Mientras avanzaban a toda velocidad, Gao Yang detectó la esencia del ajo crudo y fresco en la sangre del joven. Sorprendido, inhaló profundamente para asegurarse de que no se equivocaba. En efecto, era ajo, no había duda: crudo y limpio, como los bulbos frescos que crecen en la tierra, con una gota de néctar todavía colgando en el punto donde el tallo se ha roto.
* * *
Gao Yang tocó la gota de néctar con la lengua y sus papilas gustativas percibieron un sabor dulce y fresco que le relajó. Examinó esa hectárea de campo de ajo. Era una buena cosecha, con las puntas blancas, grandes y rollizas, algunas de ellas formando una curva graciosa, otras rectas como una tabla. El ajo estaba húmedo y jugoso, con sus suaves brotes empezando a salir. Su esposa embarazada se encontraba agachada junto a él, arrancando el ajo del suelo. Su rostro estaba más oscuro de lo habitual y alrededor de sus ojos se dibujaban unas finas líneas, como las vetas de óxido que se extienden sobre una plancha de hierro. Mientras ella se agachaba, las rodillas se le llenaban de barro, su deformidad infantil —tenía el brazo izquierdo mal desarrollado hasta el punto de que le incapacitaba en cualquier tarea que emprendiera— hacía que el trabajo le resultara más duro de lo que ya era.

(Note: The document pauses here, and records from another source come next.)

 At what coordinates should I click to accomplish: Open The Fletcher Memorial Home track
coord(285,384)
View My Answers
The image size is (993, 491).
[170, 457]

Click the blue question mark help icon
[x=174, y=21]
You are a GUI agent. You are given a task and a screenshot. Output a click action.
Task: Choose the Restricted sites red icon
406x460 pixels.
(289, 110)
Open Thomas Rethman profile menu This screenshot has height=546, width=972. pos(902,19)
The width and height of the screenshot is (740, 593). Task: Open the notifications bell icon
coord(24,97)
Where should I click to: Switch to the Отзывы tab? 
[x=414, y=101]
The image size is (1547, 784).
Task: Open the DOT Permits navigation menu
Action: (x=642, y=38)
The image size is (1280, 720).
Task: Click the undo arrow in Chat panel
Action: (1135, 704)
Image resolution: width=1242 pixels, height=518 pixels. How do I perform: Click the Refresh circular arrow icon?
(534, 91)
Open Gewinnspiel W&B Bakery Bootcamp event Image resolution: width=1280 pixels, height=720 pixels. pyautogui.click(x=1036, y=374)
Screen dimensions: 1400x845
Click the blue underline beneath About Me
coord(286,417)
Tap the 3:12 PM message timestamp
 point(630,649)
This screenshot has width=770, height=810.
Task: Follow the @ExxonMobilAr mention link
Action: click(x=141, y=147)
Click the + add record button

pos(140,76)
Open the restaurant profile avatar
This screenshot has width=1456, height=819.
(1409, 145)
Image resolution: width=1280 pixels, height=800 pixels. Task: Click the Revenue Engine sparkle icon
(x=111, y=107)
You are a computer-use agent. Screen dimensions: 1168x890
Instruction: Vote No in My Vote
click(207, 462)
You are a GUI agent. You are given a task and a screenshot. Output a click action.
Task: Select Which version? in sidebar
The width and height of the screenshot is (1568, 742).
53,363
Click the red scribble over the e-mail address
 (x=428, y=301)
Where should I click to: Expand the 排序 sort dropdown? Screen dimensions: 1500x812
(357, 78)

Gao Yang observó cómo se agachaba y pinchaba los tallos con un par de palillos de bambú nuevos; el esfuerzo le obligaba a morderse el labio y sintió lástima de ella. Pero él necesitaba su ayuda, ya que decían que el gobierno había abierto un almacén en la ciudad para comprar la cosecha de ajo a un precio ligeramente superior a cincuenta fen el kilo, más caro que el precio del año pasado, que fue de cuarenta y cinco. Gao Yang sabía que este año el Condado había ampliado la extensión de hectáreas concedidas al ajo y, como iba a haber una cosecha abundante, cuanto antes recolectara la suya, antes podría venderla. Por esa razón todo el mundo en la aldea, mujeres y niños incluidos, había salido a los campos. Pero mientras observaba a su lastimosa mujer embarazada, dijo:
—¿Por qué no descansas un poco?
—¿Para qué? —preguntó levantando su dulce rostro—. No estoy cansada. Sólo me preocupa que el bebé venga en cualquier momento.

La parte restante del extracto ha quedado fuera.